Lula precisa defender os direitos humanos sem vieses ideológicos
Brasil deve abandonar rapidamente a política de dois pesos e duas medidas
Folha de S. Paulo, 14.dez.2022 às 21h00
Maria Laura Canineu
Diretora da Human Rights Watch Brasil, é graduada em direito e relações internacionais (PUC-SP) e mestre em direito internacional pela Universidade de Warwick (Inglaterra)
"O Brasil está de volta", anunciou o presidente eleito, Luiz Inácio Lula da Silva (PT), durante a COP-27, no mês passado. Ele disse que o país está pronto para se juntar aos esforços internacionais para enfrentar as mudanças climáticas.
O desmantelamento das proteções da Amazônia pelo presidente Jair Bolsonaro (PL) e a gestão lamentável da pandemia de Covid-19 causaram danos profundos à imagem do Brasil e, principalmente, aos direitos humanos. Lula precisa rapidamente resgatar a credibilidade do Brasil na cena global.
A Constituição Federal exige que os direitos humanos estejam no coração da política externa. Isso significa defendê-los de forma consistente, independentemente da ideologia política dos governos.
Bolsonaro criticou Venezuela e Cuba, mas aplaudiu líderes com claras tendências autoritárias e flagrantes abusos de direitos humanos, como Vladimir Putin na Rússia, Viktor Orbán na Hungria e Donald Trump nos Estados Unidos.
Entre 2003 e 2010, o então presidente Lula foi criticado ao permitir que afinidades ideológicas atrapalhassem sua resposta a graves violações de direitos humanos. Ele silenciou, por exemplo, quando Hugo Chávez gradativamente enfraquecia a democracia na Venezuela.
Seu terceiro mandato deveria ser diferente. Lula deveria defender ativamente a democracia e os direitos humanos independentemente de ideologia. O petista terá muitas oportunidades para fazer isso de forma consistente, começando na região. Em El Salvador, o presidente Nayib Bukele tem enfraquecido as instituições democráticas e adotado políticas de segurança pública que têm resultado em violações generalizadas de direitos humanos, incluindo desaparecimentos forçados, tortura e milhares de prisões arbitrárias. Na Venezuela, na Nicarágua e em Cuba, as autoridades aprisionam sistematicamente opositores políticos, tendo eliminado a independência do Judiciário e a participação da sociedade civil.

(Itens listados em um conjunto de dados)
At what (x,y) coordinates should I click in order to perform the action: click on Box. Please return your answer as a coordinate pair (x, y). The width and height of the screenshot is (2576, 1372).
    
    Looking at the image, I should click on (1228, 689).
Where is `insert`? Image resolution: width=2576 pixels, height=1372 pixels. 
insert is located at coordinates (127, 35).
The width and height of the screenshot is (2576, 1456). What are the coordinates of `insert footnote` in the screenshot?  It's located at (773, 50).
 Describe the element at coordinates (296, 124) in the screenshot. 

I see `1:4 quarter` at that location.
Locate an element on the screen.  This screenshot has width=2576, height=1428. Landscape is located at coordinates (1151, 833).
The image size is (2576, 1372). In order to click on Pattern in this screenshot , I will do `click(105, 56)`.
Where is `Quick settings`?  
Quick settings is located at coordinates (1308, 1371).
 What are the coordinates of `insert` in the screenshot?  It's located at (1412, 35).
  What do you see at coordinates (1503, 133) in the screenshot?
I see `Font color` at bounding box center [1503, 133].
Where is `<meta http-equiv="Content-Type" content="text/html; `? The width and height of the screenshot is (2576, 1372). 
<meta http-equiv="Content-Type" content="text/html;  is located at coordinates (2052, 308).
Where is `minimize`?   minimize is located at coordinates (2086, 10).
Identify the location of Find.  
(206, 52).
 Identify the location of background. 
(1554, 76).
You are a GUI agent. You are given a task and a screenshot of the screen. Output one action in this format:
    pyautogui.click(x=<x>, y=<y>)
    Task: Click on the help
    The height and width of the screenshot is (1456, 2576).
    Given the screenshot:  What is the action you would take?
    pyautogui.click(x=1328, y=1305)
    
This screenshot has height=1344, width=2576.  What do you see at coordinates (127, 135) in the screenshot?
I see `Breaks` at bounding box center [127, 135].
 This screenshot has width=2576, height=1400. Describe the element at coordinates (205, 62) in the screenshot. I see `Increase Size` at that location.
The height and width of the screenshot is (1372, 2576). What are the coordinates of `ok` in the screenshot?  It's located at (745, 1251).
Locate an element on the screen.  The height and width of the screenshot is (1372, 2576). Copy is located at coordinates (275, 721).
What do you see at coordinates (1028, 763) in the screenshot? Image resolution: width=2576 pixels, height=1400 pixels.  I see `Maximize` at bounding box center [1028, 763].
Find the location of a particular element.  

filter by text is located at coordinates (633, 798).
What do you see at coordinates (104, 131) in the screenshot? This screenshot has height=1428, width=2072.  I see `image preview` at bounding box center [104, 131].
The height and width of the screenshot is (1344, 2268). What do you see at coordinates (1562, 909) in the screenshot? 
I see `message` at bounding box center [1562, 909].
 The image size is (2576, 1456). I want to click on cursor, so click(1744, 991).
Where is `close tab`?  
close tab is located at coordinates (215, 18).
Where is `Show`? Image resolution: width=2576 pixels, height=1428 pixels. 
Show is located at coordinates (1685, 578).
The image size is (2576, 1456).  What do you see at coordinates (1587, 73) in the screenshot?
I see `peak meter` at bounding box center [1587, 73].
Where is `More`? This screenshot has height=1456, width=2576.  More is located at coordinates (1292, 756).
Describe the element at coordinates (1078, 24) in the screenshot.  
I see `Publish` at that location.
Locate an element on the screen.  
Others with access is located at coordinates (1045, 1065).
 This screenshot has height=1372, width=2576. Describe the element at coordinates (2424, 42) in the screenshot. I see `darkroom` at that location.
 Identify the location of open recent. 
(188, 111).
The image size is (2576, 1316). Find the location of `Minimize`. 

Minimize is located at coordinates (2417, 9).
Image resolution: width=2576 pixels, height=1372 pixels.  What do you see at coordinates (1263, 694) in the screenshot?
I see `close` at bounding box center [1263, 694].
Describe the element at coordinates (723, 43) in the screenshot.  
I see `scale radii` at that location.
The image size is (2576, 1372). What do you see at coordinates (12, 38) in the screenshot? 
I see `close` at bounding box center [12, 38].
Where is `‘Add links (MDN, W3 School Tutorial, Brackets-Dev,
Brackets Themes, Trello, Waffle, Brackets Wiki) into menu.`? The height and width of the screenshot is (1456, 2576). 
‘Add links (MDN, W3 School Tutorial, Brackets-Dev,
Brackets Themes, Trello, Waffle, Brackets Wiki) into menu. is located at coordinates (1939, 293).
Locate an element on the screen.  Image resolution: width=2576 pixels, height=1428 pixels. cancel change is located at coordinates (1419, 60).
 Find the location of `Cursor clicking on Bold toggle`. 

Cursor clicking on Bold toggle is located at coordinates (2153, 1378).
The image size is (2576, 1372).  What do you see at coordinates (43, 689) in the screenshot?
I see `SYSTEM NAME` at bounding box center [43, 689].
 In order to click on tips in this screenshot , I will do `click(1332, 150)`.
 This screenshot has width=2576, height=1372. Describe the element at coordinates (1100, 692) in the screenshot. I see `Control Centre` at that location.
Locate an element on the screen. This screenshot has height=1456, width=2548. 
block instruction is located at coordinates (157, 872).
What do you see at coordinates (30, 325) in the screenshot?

Instruções do exercício
**a.** Indique se cada afirmação concorda com o artigo sobre Lula e os direitos humanos, respondendo sim ou não e citando as palavras decisivas do artigo: (i) Bolsonaro aplaudiu Viktor Orbán; (ii) entre 2003 e 2010, Lula criticou Hugo Chávez pelo enfraquecimento da democracia na Venezuela; (iii) a Constituição Federal exige que os direitos humanos estejam no coração da política externa.
**b.** Copie do artigo sobre Lula e os direitos humanos o trecho que vai de "A Constituição Federal" até "democracia na Venezuela.".
Os registros não têm relação com o artigo.

Respostas
**a.**
(i) Sim: "aplaudiu líderes com claras tendências autoritárias e flagrantes abusos de direitos humanos, como Vladimir Putin na Rússia, Viktor Orbán na Hungria e Donald Trump nos Estados Unidos"
(ii) Não: "Ele silenciou, por exemplo, quando Hugo Chávez gradativamente enfraquecia a democracia na Venezuela."
(iii) Sim: "A Constituição Federal exige que os direitos humanos estejam no coração da política externa."

**b.**
A Constituição Federal exige que os direitos humanos estejam no coração da política externa. Isso significa defendê-los de forma consistente, independentemente da ideologia política dos governos.
Bolsonaro criticou Venezuela e Cuba, mas aplaudiu líderes com claras tendências autoritárias e flagrantes abusos de direitos humanos, como Vladimir Putin na Rússia, Viktor Orbán na Hungria e Donald Trump nos Estados Unidos.
Entre 2003 e 2010, o então presidente Lula foi criticado ao permitir que afinidades ideológicas atrapalhassem sua resposta a graves violações de direitos humanos. Ele silenciou, por exemplo, quando Hugo Chávez gradativamente enfraquecia a democracia na Venezuela.